The Company also has certain rights with respect to patents and patent
applications owned by CMMI, by virtue of a license agreement between the
Company and CMMI. That license agreement is currently under review to assure
compliance with NIH guidelines and to assure compliance with certain tax
provisions relating to CMMI's tax-exempt status (see "Relationship With The
Center For Molecular Medicine and Immunology"). In addition, one of the
Company's in vitro diagnostic products and the related antibody are covered by
a U.S. patent and foreign counterparts that are owned by the Company and
included in the totals above.

The Company owns or has licensed patents which contain broad claims covering
significant aspects of current radioimmunodetection technology for tumor
imaging with radiolabeled antibodies and antibody fragments. These United
States issued patents expire beginning in 1999, subject to extension under
certain circumstances. The Company's patents also contain broad claims
relating to tumor therapy with radiolabeled antibodies and antibody fragments.
These patents contain claims covering the Company's potential in vivo cancer
imaging and therapeutic products currently under development.

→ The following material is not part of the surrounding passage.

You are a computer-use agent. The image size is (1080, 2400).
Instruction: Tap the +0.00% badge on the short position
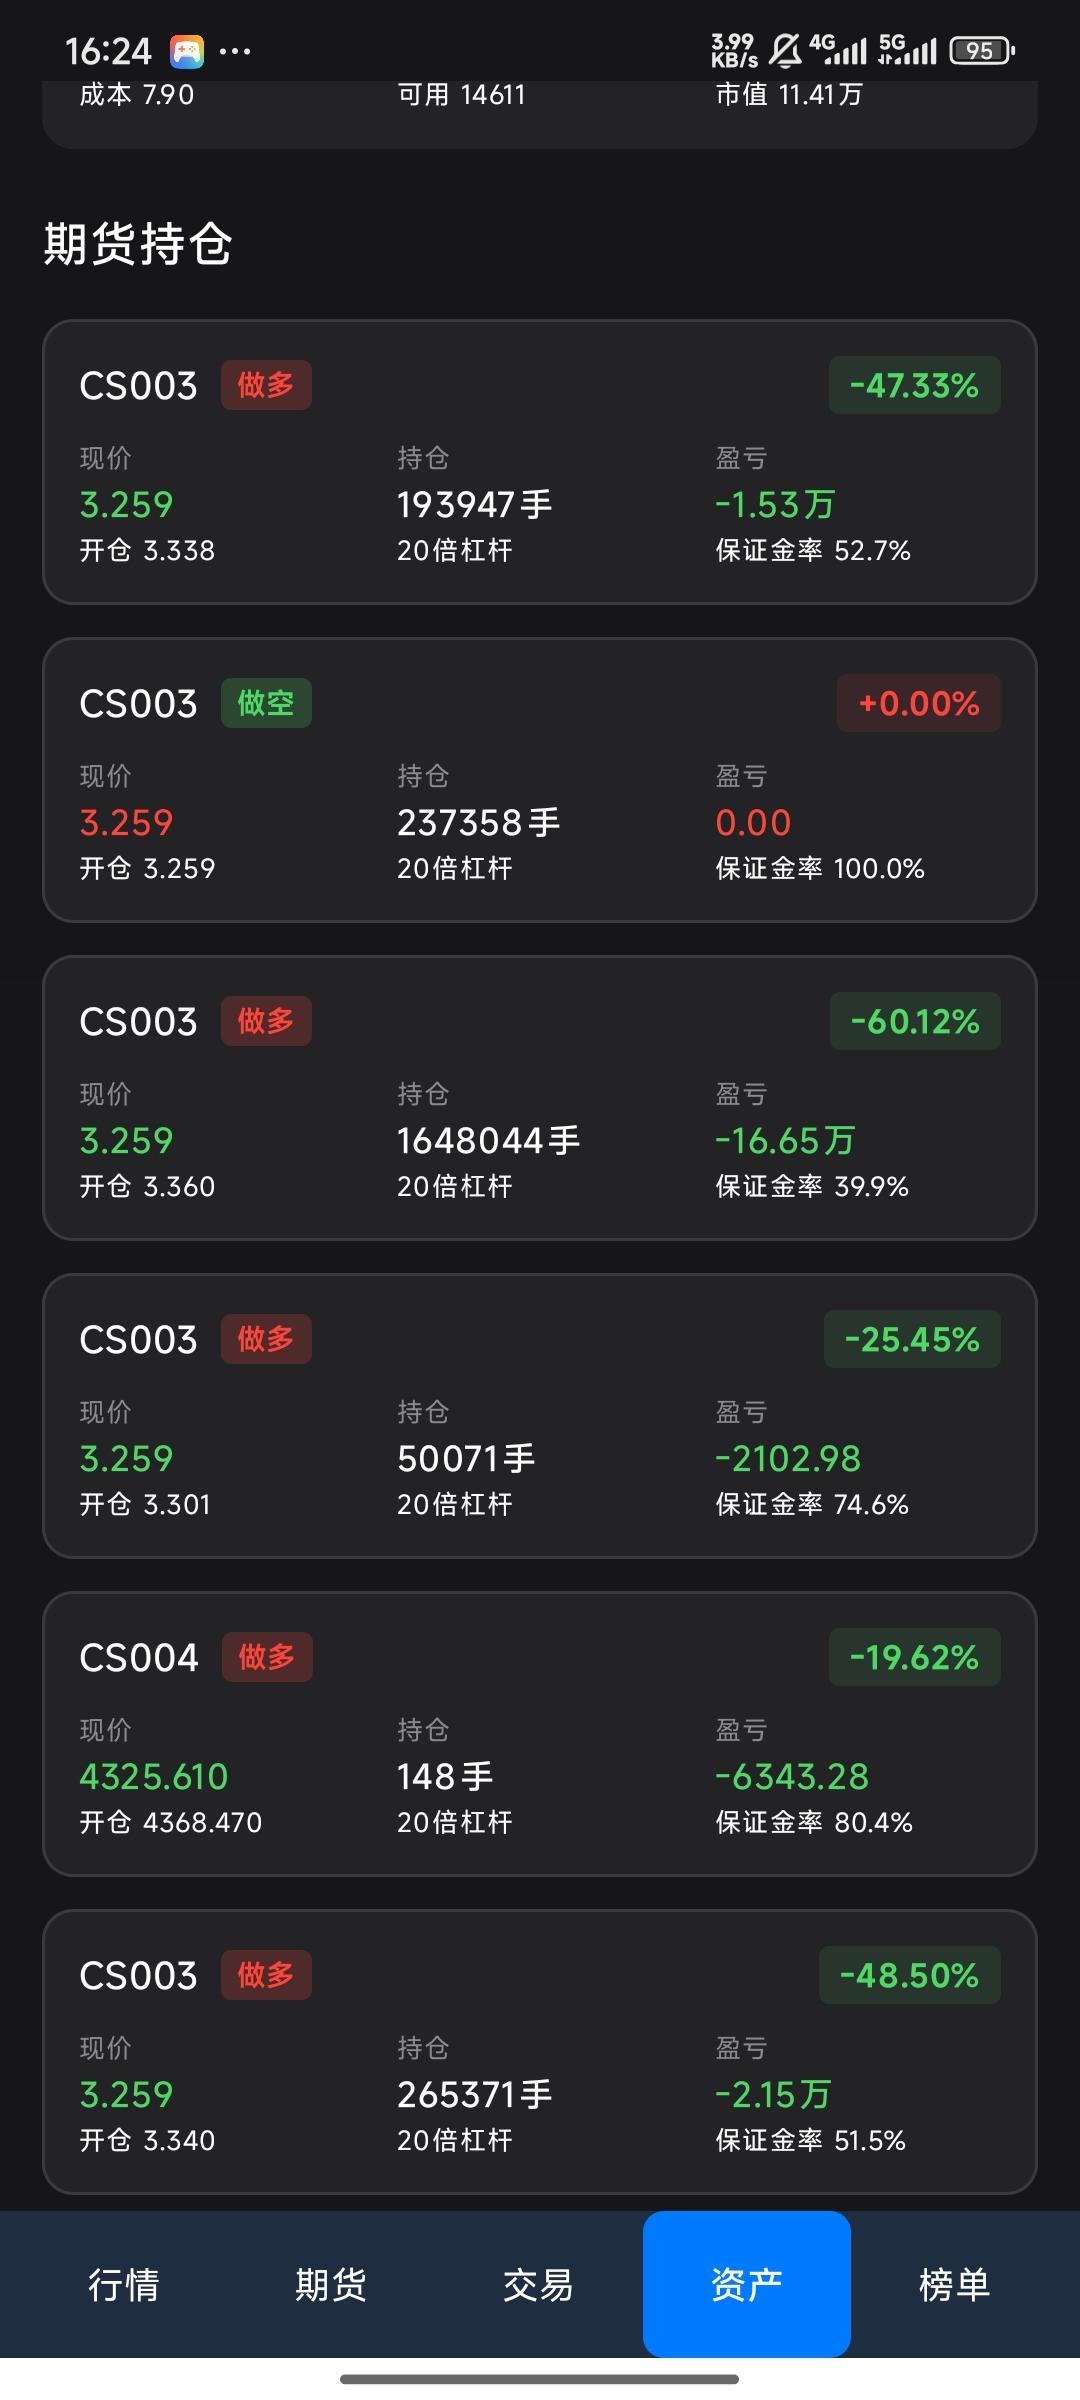(x=918, y=703)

One of the Company's basic U.S. patent applications for direct radiolabeling
of antibody fragments was involved in an interference with two issued patents
owned by RhoMed. The parties were able to reach a settlement of the
interference which resulted in limitation of the claims of the RhoMed patents
and termination of the interference with a decision affirming the Company's
right to a patent for its labeling methodology. The U.S. Patent & Trademark
Office issued a patent in May 1996 covering claims successfully defended in
the interference.

In January 1996, the Company was issued a U.S. patent covering several pre-
targeting methods for detecting and treating cancerous, infectious and
cardiovascular lesions. The patented methods use a polymeric carrier molecule
at one or more stages of the pre-targeting sequence for amplification, which
greatly increases the number of targets at the lesion for attachment of a drug
or radioisotope.

In April 1996, the Company was issued three patents in Japan covering
imaging and therapy technologies as well as most of its products. The first
patent covers radiolabeled antibodies and fragments against a variety of
cancer-associated substances used to treat diverse cancer types, where the
cancer-associated substances are present either on or within the cancer cell.
The second patent covers the use of anti-antibodies to reduce the therapeutic
antibody's deposition in normal tissues to enhance the specific targeting of
cancers or sites of infection. The third patent covers the Company's method of
directly labeling a protein or antibody with the imaging isotope, technetium-
99m, or the therapeutic isotopes, rhenium-186 and rhenium-188.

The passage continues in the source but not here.